Cleveland Guardians (+175) vs. New York Yankees (-210)

We thought the Rays’ record was a bit of a mirage this year based on a weaker-than-usual AL East and a Rays pitching staff that was good enough to carry a pop-gun offense all season. The Guardians exposed Tampa by holding them to one total run in a two-game sweep.

Now, the Guardians are in deep against one of the most powerful teams in baseball and you wonder if their ability to put the ball in play — remember, they had the lowest strikeout rate in the majors — will matter much if they can’t match the Yankees long ball for long ball.

And recent form actually favors the Yankees in this one. The Yanks steadied themselves after a wobbly two months with a blistering final month, going 17-6 over their final 23 games in September to cruise into a first-round bye. New York hit 49 home runs after Sept. 1. The Guardians hit 26.

Yankees pitching also was on point in the final month, allowing on average just 0.88 home runs per nine innings and striking out opposing batters at a 25.1% rate.

Cleveland’s best hope here is that the Yankees stumble into the kind of daze that plagued them through half of July and all of August, but much of that was injury-related.
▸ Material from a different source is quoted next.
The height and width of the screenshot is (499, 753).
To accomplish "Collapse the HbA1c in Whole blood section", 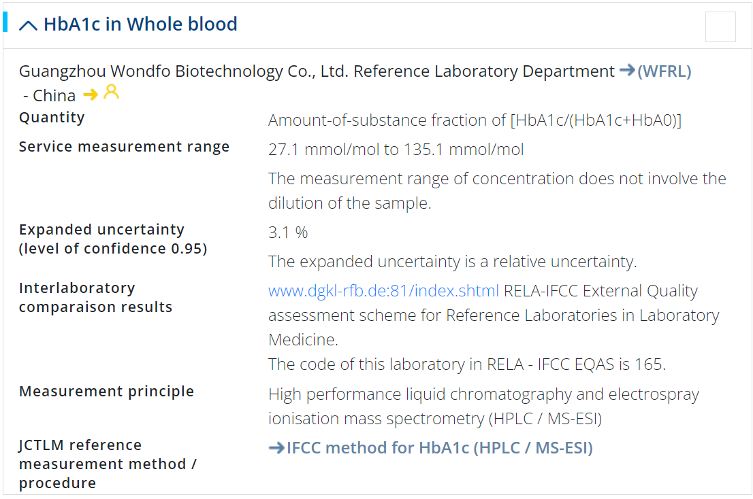I will (x=29, y=25).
The fact that Giancarlo Stanton found his stroke again by going 4-for-9 with three home runs in his final three games might make the Yankees simply too much to handle in this spot.
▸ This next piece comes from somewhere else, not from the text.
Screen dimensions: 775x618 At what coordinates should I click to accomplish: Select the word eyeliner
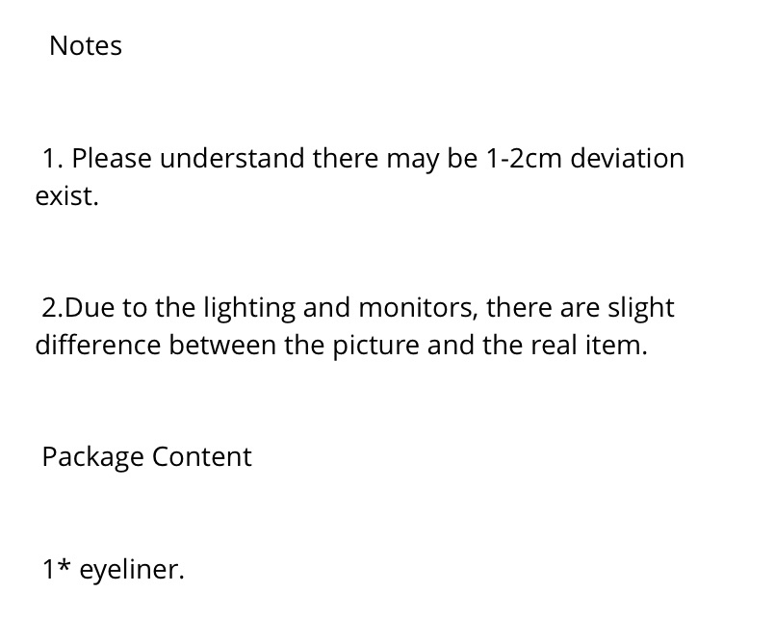pos(132,570)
At these odds, it might be worth jumping on Cleveland and simply hoping all the contact they make will lead to some cheap hits and that the Yankees will get in their own way as they did during that miserable month-and-a-half after the All-Star break.

San Diego Padres (+175) vs. Los Angeles Dodgers (-210)

In two of their three wild card games, Padres pitching completely unplugged a Mets offense that probably should have added a little more power at the trade deadline. San Diego got remarkable fielding from center fielder Trent Grisham, who also hit two home runs and had a 1.250 OPS in the series.

Their greatest asset in this series, however, could be relief pitcher Josh Hader, who steadied himself after a brutal first month in San Diego by posting a 0.87 ERA and holding opposing hitters to a .143 slugging percentage, then pitched a scoreless ninth Sunday night to eliminate the Mets. For him to have a big enough impact on this series to sway it, however, the Padres are probably going to have to use him as more than a one-inning reliever, something he has opposed in the past.

Rest assured, they are running into a team that not only has dominated them in the regular season, going 26-12 in the teams’ last two seasons of head-to-head matchups, but is always built for October. The 2022 Dodgers have a ‘Stros Index of 26. If there’s one area where they might be susceptible, it’s that they have a bit of a propensity to strike out, with their 22% strikeout rate ranking 11th in the majors.

While this one might be closer than some people think if Juan Soto gets hot and Hader puts in good work, it’s hard to overcome so much evidence pointing toward the Dodgers as the stronger team.